[Source records]
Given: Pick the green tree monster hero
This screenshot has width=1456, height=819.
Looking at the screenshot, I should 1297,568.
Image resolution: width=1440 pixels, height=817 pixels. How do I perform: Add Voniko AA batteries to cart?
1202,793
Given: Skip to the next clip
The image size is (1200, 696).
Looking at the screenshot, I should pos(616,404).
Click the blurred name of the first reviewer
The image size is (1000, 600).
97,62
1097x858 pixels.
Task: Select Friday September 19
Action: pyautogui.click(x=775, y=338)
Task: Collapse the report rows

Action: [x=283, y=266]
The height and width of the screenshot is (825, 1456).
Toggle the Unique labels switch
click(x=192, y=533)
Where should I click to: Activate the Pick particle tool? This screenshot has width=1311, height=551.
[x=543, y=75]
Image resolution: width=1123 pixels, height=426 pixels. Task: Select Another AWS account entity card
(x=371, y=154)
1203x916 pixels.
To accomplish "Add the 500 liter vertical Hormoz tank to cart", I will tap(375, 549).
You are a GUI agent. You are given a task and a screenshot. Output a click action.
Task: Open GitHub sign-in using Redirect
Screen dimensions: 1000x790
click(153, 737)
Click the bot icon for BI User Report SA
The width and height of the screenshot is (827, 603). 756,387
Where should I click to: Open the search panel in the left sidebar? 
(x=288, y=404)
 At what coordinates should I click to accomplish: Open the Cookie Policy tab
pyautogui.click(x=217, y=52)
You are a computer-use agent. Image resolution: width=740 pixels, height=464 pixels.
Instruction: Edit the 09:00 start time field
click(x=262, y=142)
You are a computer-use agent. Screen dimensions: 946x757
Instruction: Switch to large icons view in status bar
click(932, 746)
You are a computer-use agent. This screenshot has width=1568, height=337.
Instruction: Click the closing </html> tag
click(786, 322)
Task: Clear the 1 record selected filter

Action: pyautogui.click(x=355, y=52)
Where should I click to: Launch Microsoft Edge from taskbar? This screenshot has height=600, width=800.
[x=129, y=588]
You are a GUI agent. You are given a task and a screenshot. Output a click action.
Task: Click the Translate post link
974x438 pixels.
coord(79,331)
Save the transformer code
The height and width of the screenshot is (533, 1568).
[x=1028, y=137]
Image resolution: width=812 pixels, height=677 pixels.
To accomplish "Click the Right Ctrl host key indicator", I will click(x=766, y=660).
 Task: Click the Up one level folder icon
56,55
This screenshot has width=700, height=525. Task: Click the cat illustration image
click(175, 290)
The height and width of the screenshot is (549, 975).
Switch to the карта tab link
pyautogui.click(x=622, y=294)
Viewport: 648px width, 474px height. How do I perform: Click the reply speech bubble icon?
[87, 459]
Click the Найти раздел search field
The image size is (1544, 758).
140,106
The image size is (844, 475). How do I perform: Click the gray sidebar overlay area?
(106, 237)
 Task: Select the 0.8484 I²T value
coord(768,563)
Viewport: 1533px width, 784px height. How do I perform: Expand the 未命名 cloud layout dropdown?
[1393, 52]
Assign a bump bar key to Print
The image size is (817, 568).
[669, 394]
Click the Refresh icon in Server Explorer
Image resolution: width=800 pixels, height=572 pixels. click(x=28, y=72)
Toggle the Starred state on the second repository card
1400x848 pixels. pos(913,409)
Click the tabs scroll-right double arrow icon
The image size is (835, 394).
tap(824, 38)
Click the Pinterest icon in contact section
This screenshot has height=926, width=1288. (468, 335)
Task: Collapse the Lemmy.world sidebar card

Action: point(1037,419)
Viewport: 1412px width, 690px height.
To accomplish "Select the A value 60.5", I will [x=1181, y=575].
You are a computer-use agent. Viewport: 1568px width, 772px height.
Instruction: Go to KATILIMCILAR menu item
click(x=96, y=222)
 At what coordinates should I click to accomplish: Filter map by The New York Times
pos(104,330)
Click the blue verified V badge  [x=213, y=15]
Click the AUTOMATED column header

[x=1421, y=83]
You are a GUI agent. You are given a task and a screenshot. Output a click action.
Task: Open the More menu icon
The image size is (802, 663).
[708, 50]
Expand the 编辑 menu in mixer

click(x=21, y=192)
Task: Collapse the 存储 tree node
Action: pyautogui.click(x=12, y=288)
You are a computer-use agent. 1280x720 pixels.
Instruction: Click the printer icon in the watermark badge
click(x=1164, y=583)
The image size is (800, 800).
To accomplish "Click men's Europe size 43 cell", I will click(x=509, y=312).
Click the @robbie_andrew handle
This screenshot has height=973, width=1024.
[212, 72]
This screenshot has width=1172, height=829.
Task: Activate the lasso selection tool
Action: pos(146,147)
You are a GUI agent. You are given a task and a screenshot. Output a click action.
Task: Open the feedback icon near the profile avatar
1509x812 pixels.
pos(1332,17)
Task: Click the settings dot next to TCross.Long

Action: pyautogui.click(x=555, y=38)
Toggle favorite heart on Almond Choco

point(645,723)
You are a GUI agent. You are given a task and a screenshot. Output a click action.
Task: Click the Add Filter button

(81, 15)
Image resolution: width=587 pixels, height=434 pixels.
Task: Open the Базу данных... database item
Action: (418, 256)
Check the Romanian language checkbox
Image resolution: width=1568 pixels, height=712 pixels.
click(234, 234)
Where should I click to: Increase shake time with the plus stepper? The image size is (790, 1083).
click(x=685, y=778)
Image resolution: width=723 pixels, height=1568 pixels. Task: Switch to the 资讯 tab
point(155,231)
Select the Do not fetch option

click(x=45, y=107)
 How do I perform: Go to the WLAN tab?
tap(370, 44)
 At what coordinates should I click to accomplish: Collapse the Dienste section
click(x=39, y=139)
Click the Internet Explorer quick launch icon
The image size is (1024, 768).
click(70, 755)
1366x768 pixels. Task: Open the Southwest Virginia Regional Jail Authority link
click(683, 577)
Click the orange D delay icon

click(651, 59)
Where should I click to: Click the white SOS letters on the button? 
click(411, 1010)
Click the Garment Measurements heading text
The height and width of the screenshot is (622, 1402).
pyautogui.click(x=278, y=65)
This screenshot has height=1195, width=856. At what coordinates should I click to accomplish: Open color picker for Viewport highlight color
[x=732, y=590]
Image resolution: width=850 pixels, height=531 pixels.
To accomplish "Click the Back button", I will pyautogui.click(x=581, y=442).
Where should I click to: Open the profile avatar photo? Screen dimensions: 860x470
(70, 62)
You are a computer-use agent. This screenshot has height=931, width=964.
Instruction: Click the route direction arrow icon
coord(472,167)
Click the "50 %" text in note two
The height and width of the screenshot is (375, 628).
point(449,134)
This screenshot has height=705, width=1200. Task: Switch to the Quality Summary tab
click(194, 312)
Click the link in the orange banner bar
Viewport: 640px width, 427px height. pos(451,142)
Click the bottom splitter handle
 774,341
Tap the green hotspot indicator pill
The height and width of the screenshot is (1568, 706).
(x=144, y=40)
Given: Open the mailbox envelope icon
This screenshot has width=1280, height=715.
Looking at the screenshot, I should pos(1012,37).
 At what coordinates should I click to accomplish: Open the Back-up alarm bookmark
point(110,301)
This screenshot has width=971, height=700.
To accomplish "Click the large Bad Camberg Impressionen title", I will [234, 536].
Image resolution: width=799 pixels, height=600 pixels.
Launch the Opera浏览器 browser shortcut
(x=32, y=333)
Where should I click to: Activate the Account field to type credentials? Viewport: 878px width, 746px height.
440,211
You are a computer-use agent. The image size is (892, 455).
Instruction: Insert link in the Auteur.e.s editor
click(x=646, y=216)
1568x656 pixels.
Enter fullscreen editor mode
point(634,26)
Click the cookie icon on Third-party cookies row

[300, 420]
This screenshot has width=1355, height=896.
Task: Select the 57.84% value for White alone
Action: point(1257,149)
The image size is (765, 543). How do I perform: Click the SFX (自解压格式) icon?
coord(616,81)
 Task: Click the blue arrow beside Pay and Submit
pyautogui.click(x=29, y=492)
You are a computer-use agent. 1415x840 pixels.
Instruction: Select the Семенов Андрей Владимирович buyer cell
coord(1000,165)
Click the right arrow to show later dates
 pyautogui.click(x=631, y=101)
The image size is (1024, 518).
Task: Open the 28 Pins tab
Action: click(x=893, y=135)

• **Your assignment**
Each line of the data that holds "green" should be reported.

• **Response area**
Given: Pick the green tree monster hero
Tap the green hotspot indicator pill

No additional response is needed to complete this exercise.